Кирилл лег на спину и посадил Белку себе на живот. Это ей понравилось, а он как будто бы и знал, что ей это понравится.
Ему же самому это не просто нравилось, а доставляло, кажется, огромное удовольствие. Живот его вздрагивал между Белкиными коленями, под всем ее телом. Каждому ее движению Кирилл отвечал каким-нибудь своим движением.
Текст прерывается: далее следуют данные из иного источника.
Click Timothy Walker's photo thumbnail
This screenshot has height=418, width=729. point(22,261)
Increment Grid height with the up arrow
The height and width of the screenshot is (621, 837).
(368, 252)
Она много знала о мужчинах, об их тайных желаниях и явных стремлениях, и это знание давно уже преобразовалось в ней таким образом, что ей не приходилось задумываться, что им понравится или не понравится в любом ее поступке, движении, улыбке, поцелуе. Она понимала все это легко, без размышлений и сомневалась даже, должна ли такая ее догадливость называться интуицией. Интуиция казалась ей чем-то более тонким, сложным и трудноуловимым, чем то простое понимание мужской природы, которое она за собой знала.
Как ни называй, а сейчас это понимание ее не подводило. Еще при первом взгляде на Кирилла Белка поняла, что он представляет собой замечательный мужской образец – слово «особь» казалось ей в данном случае грубоватым, – и вот теперь, когда жизнь так неожиданно свела ее с ним поближе, она давала ему все, чего может желать такой мужчина, какого она сразу в нем угадала.
Она подчинялась всему, чего он хотел, – и сразу же требовала от него немножко больше, чем он мог, вернее, думал, что может.
Она изматывала его своей требовательностью – и вдруг отдавалась ему с ничего не требующей готовностью на все.
Она свивала в себе силу и слабость воедино – и дразнила его прихотливостью перемен, которые заключались в таком единстве противоположностей.
Она оказывалась то над ним, то под ним, и каждый раз ее положение менялось неожиданно, и каждый раз это доставляло ему видимое наслаждение, и не меньшим наслаждением это было для нее, а может, и большим даже.